抜粋.
═══
2013年、SULBING(ソルビン、雪氷)のインジョルミ(きな粉餅)かき氷は韓国で人気を博しました。韓国での成功を踏み台に、SULBINGは2015年、中国への事業拡大を試みました。しかし、衝撃的なことに、進出当時、中国全土には「ニセSULBING」を商標にした数百の店舗がすでに営業しており、SULBINGは2021年に初めて「ニセSULBING」の商標権を無効にすることができました。チャンスが来たらすぐに行動すべきでしたが、SULBINGは「ニセSULBING」のため、積極的に海外進出をすることができませんでした。

本物のSULBING(上)とニセSULBING(下)、出典:SBSニュース

SULBINGだけではありません。韓国で有名な商標を、海外で他人が先取りして登録された商標、つまり「盗用商標」について、韓国の数百社の企業が被害を受けています。その中でも特に被害が大きい産業があります。それが化粧品です。

ドラマ「星から来たあなた」から始まった韓流ブームに後押しされ、韓国の有名な化粧品企業は相次いで中国市場に進出しました。韓国企業が中国で躍進するにつれて、NATURE REPUBLIC(ネイチャーリパブリック)、アモーレなどの有名ブランドを模倣した盗用商標も続々と誕生しました。

出典:記事総合

単に有名ブランドを後追いすることを超えて、盗用商標を先取りされたことで、会社の社名を変更するケースも存在します。Stylenanda(スタイルナンダ)は、ブランド「3 Concept Eyes(スリーコンセプトアイズ)」を、2016年中国にリリースしようとしました。しかし進出を試みたところ、当時3 Concept Eyesは中国で商標権をすでに盗用された状態で、商品や雰囲気まで完全に真似されて販売までおこなわれていました。Stylenandaはやむを得ず、3 Concept Eyesのブランド名を3CEに変更することを選択しました。

3CE(左)と模倣商標(右)、出典:各社資料

ここで、果たして売り上げの良いブランドだけがこのような模倣商標の被害を受けるのでしょうか?いいえ。2023年に調査された特許庁の統計を参照すると、ブランドの売上規模が小さくても、盗用商標による被害にさらされるのは同様でした。全体の被害ブランドのうち、中小ブランドは約82%で、中堅ブランド(9.4%)、大型ブランド(8%)に比べ、被害件数が多くなっています。また同統計では、盗用商標の被害を受けた産業のうち、化粧品産業が海外商標の無断先取りによる被害が最も多い(約20%)ことを示唆しています(出典:国別企業規模別海外商標無断先取り被害の現況、特許庁)
═══
一覧.
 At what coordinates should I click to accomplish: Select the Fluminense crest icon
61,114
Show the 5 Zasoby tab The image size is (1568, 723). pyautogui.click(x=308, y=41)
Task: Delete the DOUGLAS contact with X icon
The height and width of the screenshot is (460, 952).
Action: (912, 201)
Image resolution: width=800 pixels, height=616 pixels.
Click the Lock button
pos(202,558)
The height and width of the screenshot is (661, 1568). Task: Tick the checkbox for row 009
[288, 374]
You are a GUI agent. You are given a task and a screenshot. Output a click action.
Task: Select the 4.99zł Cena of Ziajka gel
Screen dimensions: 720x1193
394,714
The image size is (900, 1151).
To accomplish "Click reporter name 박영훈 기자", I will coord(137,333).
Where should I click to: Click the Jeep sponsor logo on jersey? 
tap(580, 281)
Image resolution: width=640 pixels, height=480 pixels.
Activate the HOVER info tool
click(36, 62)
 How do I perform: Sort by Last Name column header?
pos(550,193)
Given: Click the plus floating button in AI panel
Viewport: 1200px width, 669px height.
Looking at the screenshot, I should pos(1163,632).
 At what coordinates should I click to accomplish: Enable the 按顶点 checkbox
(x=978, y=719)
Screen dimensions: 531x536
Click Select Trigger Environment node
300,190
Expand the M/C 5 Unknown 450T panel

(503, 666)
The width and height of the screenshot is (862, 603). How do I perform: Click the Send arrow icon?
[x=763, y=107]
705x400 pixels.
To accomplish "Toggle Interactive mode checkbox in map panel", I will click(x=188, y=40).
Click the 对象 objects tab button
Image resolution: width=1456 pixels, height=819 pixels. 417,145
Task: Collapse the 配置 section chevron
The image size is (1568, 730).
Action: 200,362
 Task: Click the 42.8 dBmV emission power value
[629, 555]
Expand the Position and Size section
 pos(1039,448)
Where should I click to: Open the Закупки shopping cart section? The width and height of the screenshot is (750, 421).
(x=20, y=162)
═══
課題.
a) 抜粋の内容をもとに、次の問いに答えてください。
(i) SULBINGが中国への事業拡大を試みたのは何年か。
(ii) Stylenandaは「3 Concept Eyes」のブランド名を何に変更したか。
(iii) 2023年に調査された特許庁の統計で、全体の被害ブランドのうち中小ブランドが占める割合は約何%か。
b) 抜粋のうち、「2013年、SULBING(ソルビン、雪」を含む語句で始まり「することができませんでした。」で終わる部分を、そのまま書き写してください。

解答例.
a)
(i) 2015年
(ii) 3CE
(iii) 約82%

b)
2013年、SULBING(ソルビン、雪氷)のインジョルミ(きな粉餅)かき氷は韓国で人気を博しました。韓国での成功を踏み台に、SULBINGは2015年、中国への事業拡大を試みました。しかし、衝撃的なことに、進出当時、中国全土には「ニセSULBING」を商標にした数百の店舗がすでに営業しており、SULBINGは2021年に初めて「ニセSULBING」の商標権を無効にすることができました。チャンスが来たらすぐに行動すべきでしたが、SULBINGは「ニセSULBING」のため、積極的に海外進出をすることができませんでした。